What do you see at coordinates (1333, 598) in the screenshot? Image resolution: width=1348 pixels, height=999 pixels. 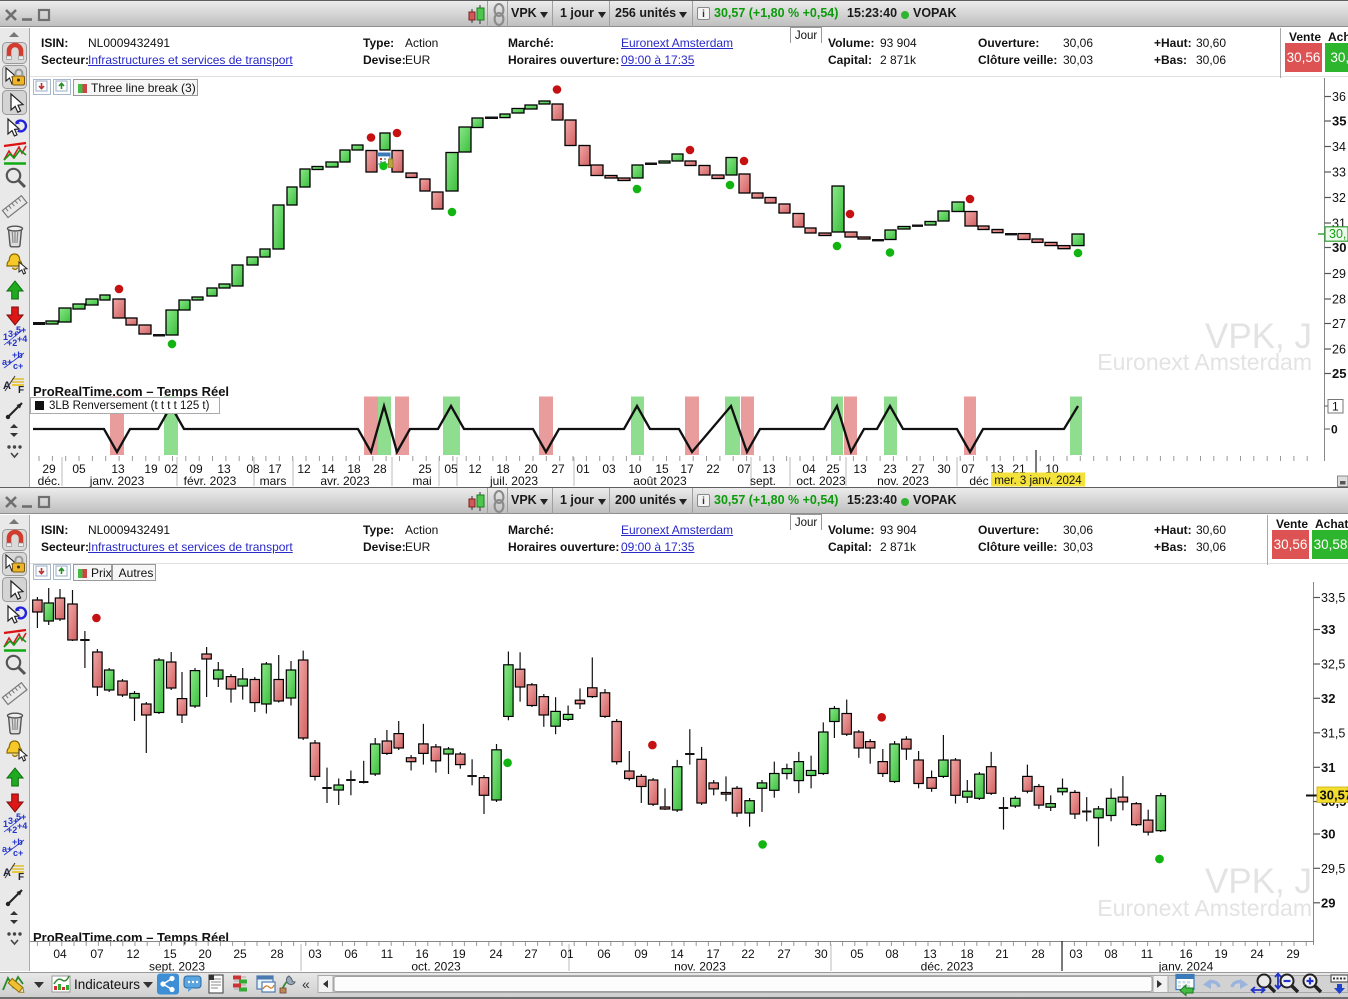 I see `svg-text: 33,5` at bounding box center [1333, 598].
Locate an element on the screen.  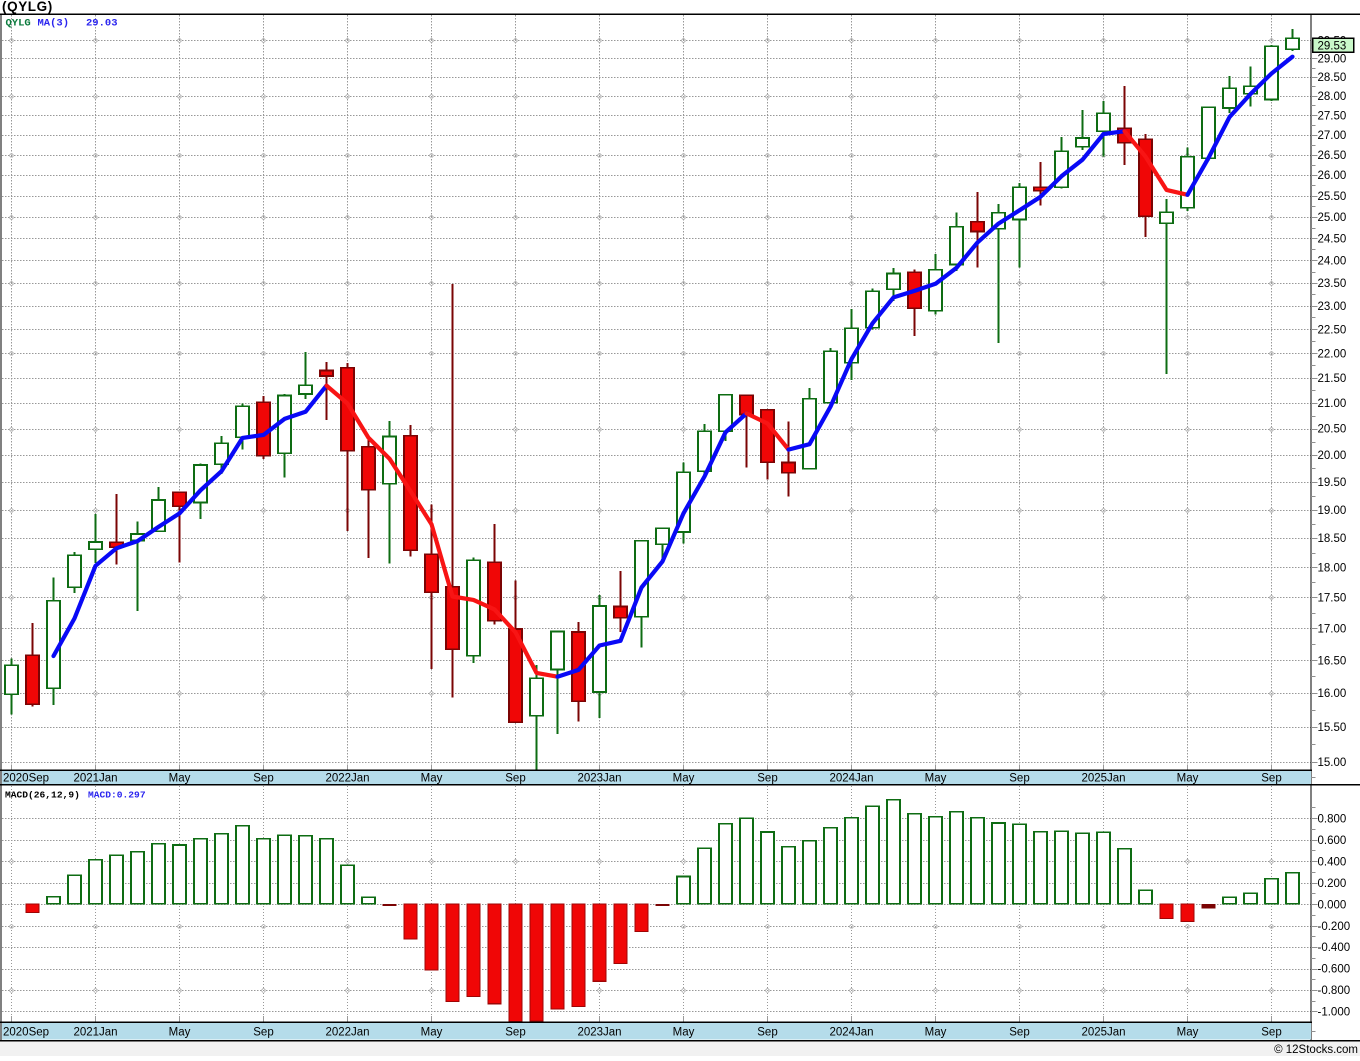
svg-text: 29.00 is located at coordinates (1332, 60).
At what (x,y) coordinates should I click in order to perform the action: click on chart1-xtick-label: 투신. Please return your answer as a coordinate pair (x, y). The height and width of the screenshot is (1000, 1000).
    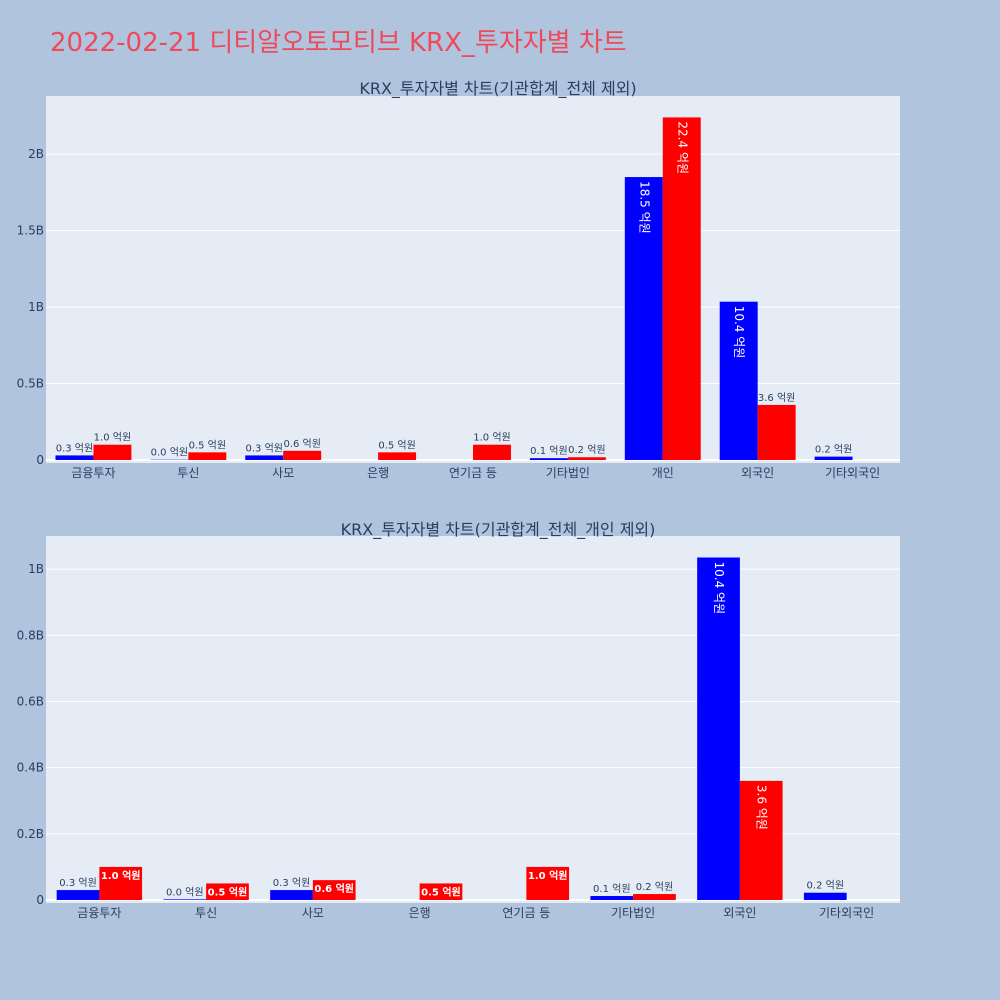
    Looking at the image, I should click on (188, 473).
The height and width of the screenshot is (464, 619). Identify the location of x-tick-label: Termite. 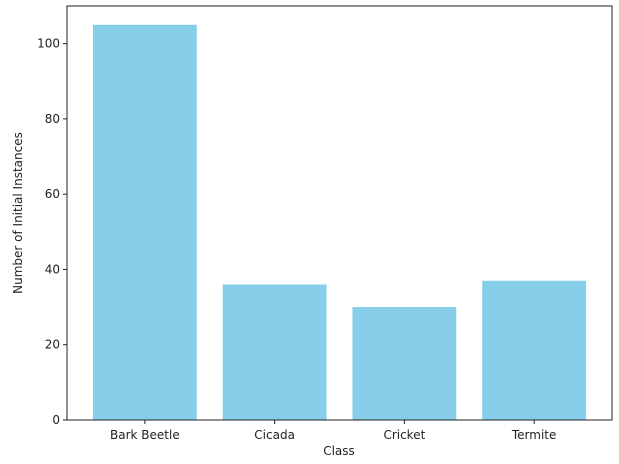
(534, 435).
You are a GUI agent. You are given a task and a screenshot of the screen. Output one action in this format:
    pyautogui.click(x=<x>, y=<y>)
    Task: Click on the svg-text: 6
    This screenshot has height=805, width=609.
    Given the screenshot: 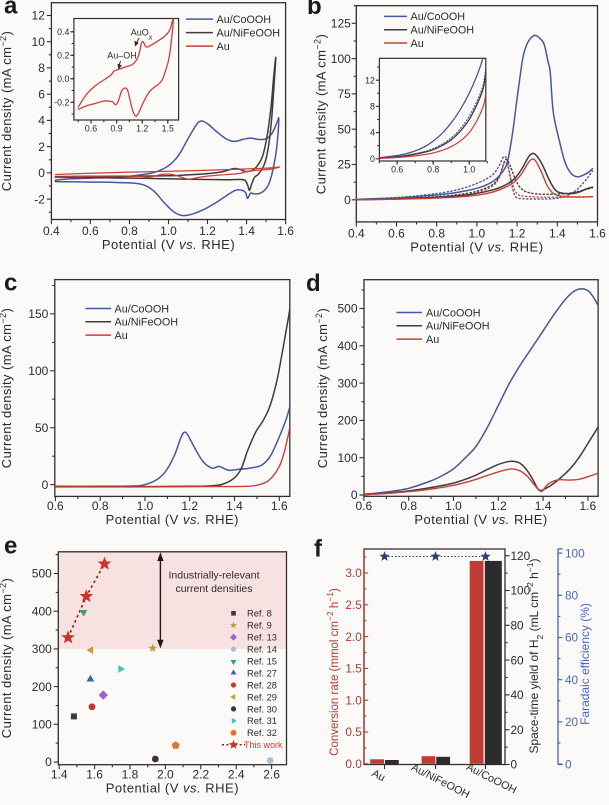 What is the action you would take?
    pyautogui.click(x=42, y=94)
    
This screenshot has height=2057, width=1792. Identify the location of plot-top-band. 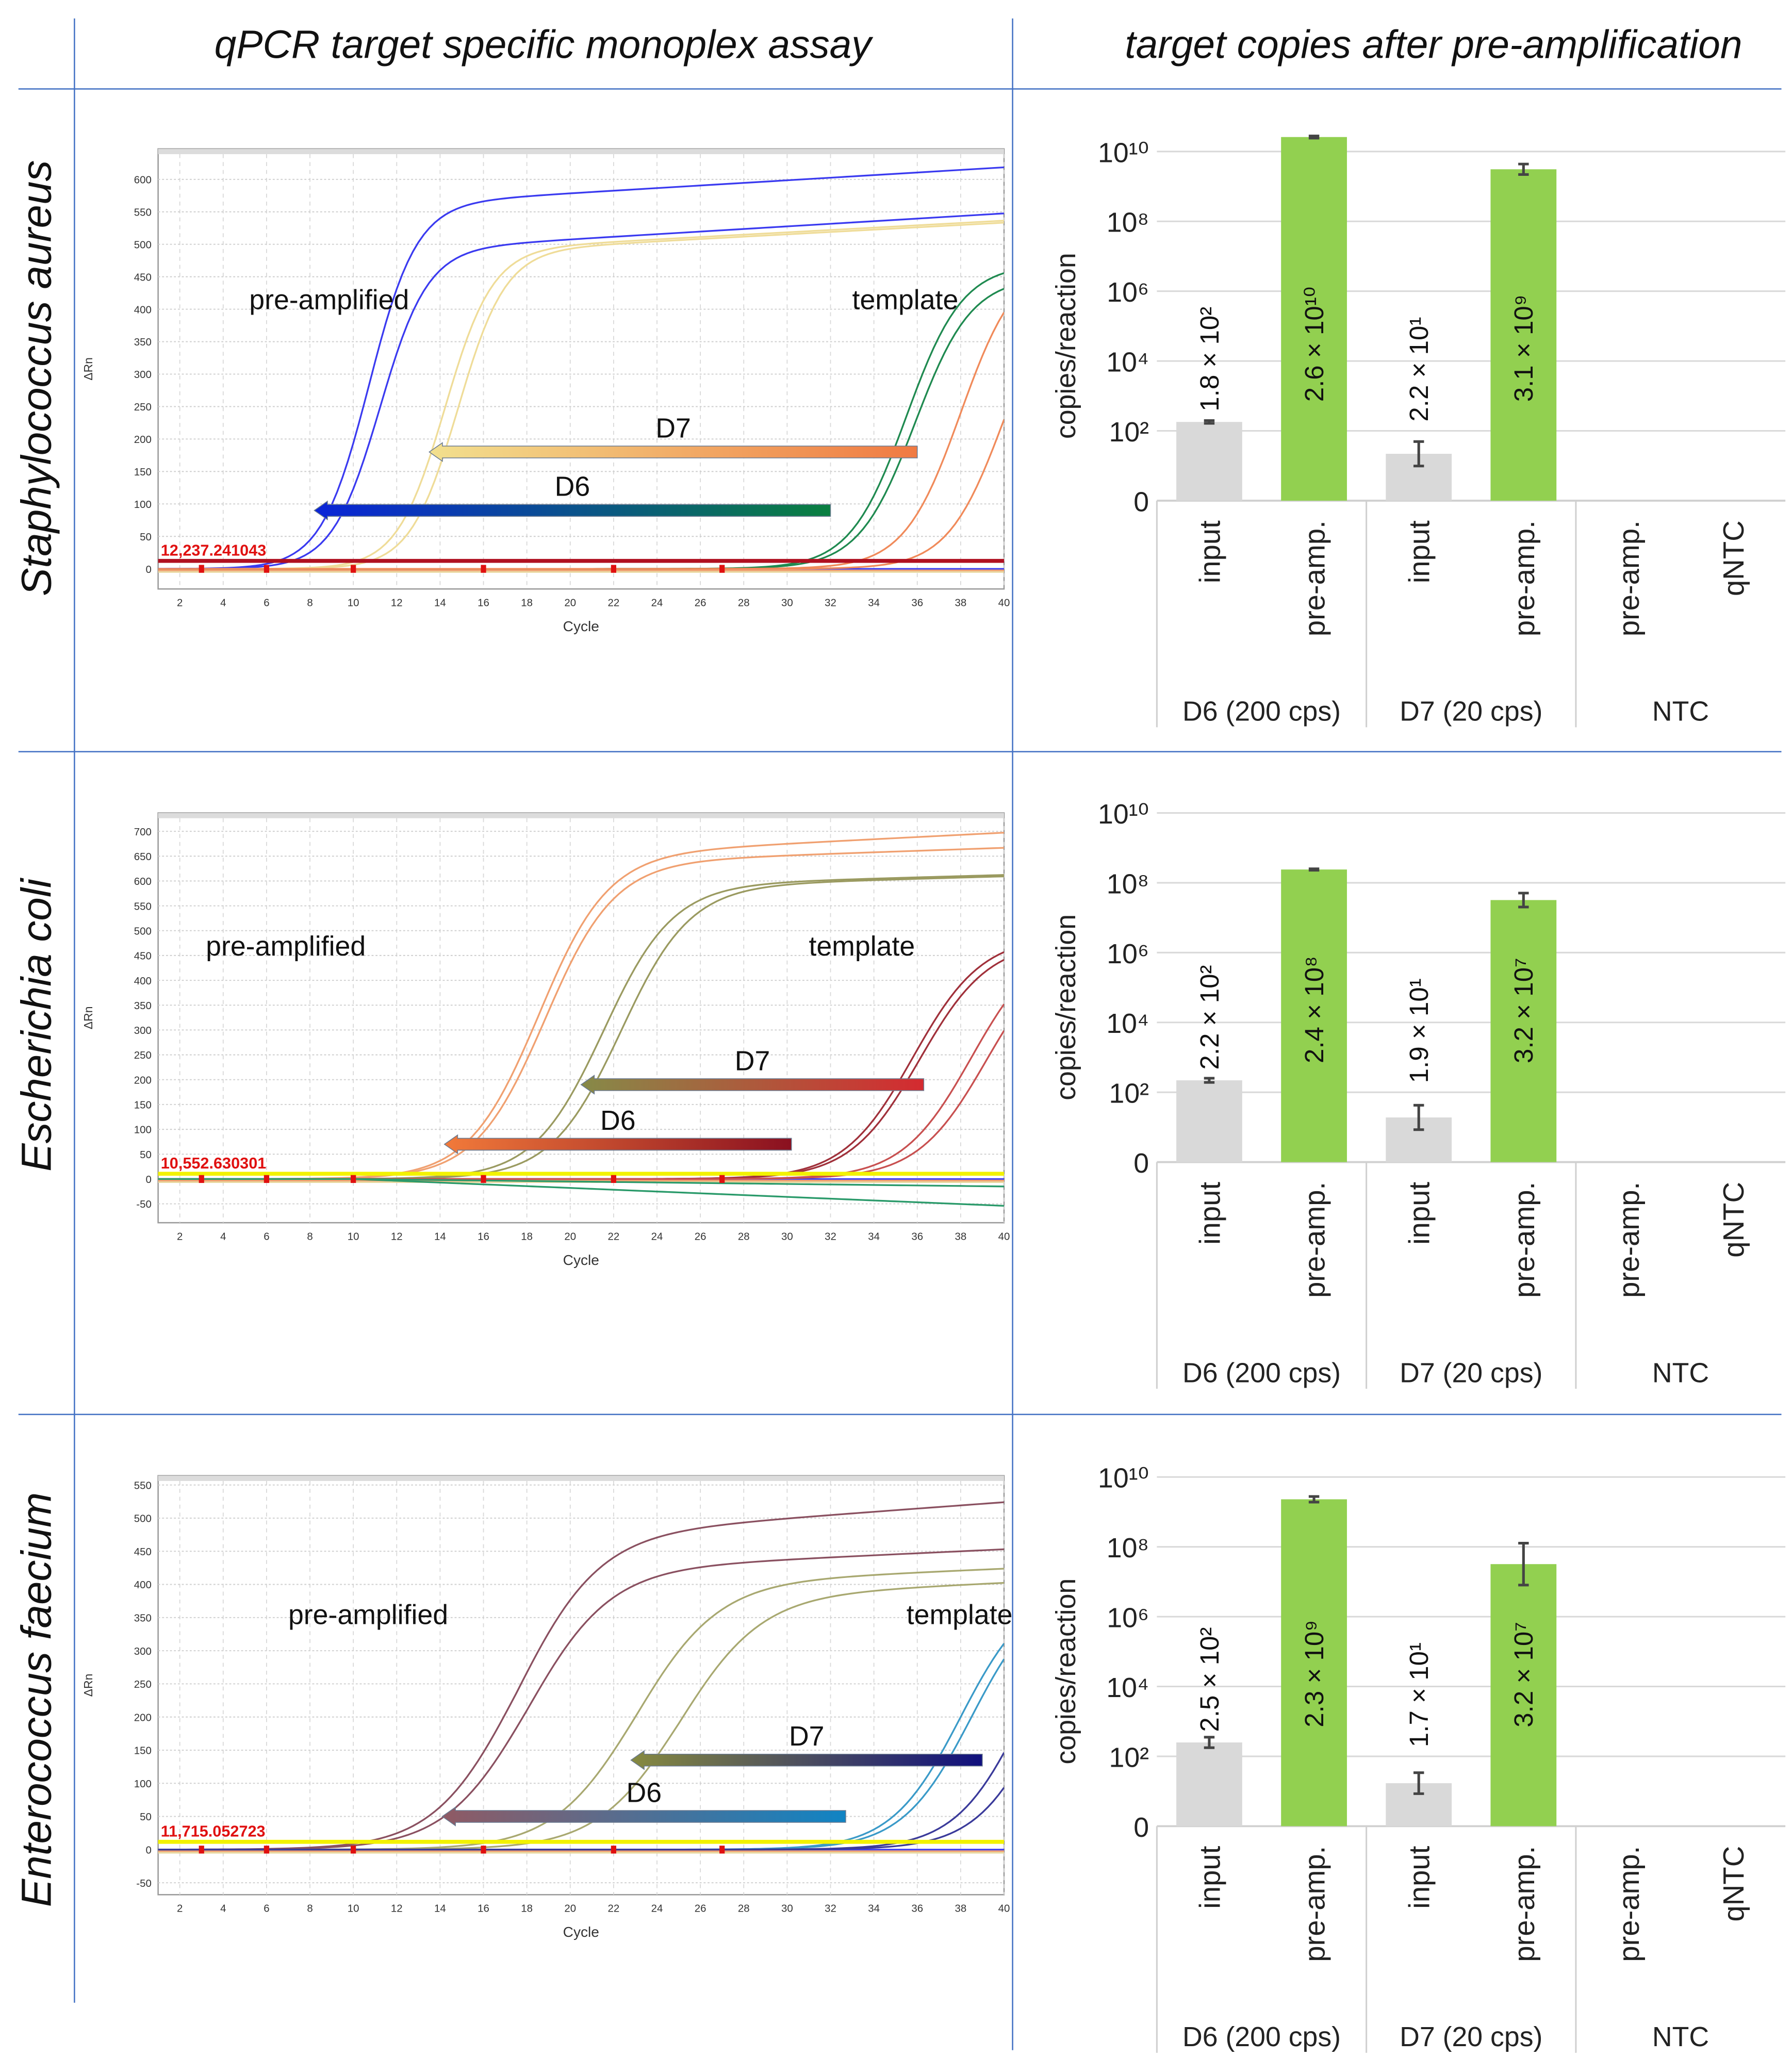
(581, 1478).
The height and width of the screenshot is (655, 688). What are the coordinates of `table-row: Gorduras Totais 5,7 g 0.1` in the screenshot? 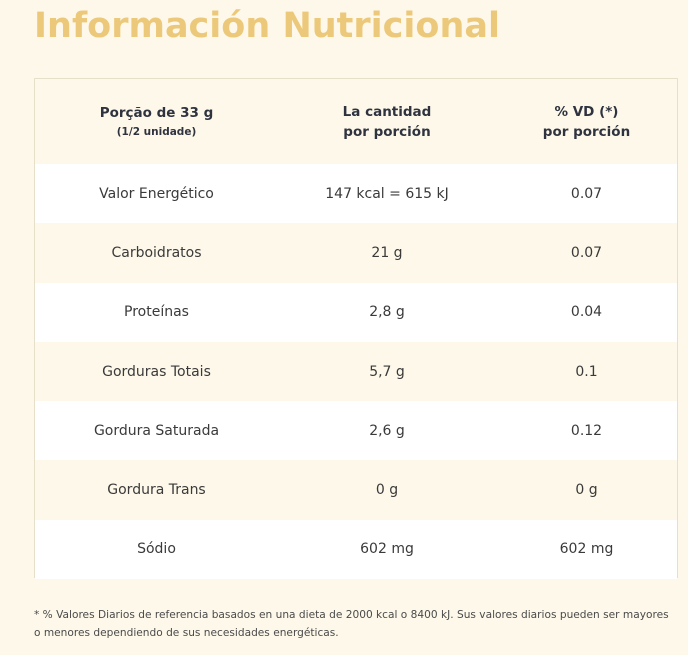 It's located at (356, 372).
++++++++++
## INSTRUCTION
Reproduce the records starting at the line containing "At what (x,y)" and ending at the line containing "(534, 435).", substituting "Ant" for "Termite" and leaving everything else unchanged. Leave the pictures out of your answer.

## EXERCISE RESPONSE
At what (x,y) coordinates should I click in order to perform the action: click on chart1-xtick-label: 투신. Please return your answer as a coordinate pair (x, y). The height and width of the screenshot is (1000, 1000).
    Looking at the image, I should click on (188, 473).
The height and width of the screenshot is (464, 619). Identify the location of x-tick-label: Ant. 
(534, 435).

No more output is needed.